Even though this format didn’t really work for me, I’d still like to see the story onscreen or perhaps even the screenplay itself.

The Case of the Notorious Roboticist by David Hearne sounded like it would have been exactly my cup of tea. The concept behind it is brilliant and there is so much potential, but it never quite worked for me or lived up to my expectations. I must admit that I’m total sucker for anything noir or noir adjacent and if there are elements of science fiction or cyberpunk involved that’s all the better in my opinion. Since this short novel includes all of those, I absolutely expected that this would be a total shoo-in for me, but like I said it just never quite worked for me as well as I would have liked.
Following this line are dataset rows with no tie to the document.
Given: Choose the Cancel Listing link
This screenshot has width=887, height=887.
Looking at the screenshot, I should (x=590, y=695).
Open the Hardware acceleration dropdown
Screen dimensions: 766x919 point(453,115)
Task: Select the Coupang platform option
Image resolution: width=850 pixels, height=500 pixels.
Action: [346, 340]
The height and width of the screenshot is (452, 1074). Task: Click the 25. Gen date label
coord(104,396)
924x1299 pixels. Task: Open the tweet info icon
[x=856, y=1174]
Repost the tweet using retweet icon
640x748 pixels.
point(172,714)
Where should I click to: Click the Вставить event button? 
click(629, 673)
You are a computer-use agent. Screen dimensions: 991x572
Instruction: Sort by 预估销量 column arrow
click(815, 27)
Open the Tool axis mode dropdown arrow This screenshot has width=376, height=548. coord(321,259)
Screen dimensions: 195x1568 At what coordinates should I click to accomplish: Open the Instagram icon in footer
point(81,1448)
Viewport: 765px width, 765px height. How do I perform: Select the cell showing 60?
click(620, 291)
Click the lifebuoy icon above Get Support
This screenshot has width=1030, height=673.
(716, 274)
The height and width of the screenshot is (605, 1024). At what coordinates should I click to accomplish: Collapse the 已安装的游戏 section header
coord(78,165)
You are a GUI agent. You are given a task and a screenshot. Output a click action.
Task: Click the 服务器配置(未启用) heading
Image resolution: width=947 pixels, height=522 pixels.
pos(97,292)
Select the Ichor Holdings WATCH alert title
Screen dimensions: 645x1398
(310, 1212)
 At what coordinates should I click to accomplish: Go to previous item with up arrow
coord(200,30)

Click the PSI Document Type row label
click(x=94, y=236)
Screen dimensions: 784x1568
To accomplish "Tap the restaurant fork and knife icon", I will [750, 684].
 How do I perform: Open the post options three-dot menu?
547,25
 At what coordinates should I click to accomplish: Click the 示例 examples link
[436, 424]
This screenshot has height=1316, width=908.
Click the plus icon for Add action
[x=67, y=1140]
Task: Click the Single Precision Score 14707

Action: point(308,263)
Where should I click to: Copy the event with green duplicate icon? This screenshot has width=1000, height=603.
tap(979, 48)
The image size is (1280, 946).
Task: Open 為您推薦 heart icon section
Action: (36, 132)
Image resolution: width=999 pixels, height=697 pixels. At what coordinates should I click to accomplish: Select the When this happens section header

My favorite aspect of The Case of the Notorious Roboticist is its world-building. The novel is a short and quite fast-paced read, but we do get a decent amount of world-building. That said, though, the world-building fairly spare. We get what we need to know before moving on, but I wish we got to see a little more when it comes to experiencing a wider-angle view of the world Moroz and company inhabit. The world-building could be described as much more functional rather than anything else. That also makes it a bit of a weak link in my eyes. With this story, I didn’t feel like I could walk into world these characters inhabit. Regarding the characters, our lead Moroz is the figure I had my eye on. He’s the private eye of the story and I could appreciate his determination. Overall, though, I wasn’t very invested in anyone we met in the story. The way the story is told, there’s an extra buffer between the reader, the cast of characters, and their world. I didn’t feel like I was meeting the characters or visiting their world but seeing it all through a small window from behind a glass wall.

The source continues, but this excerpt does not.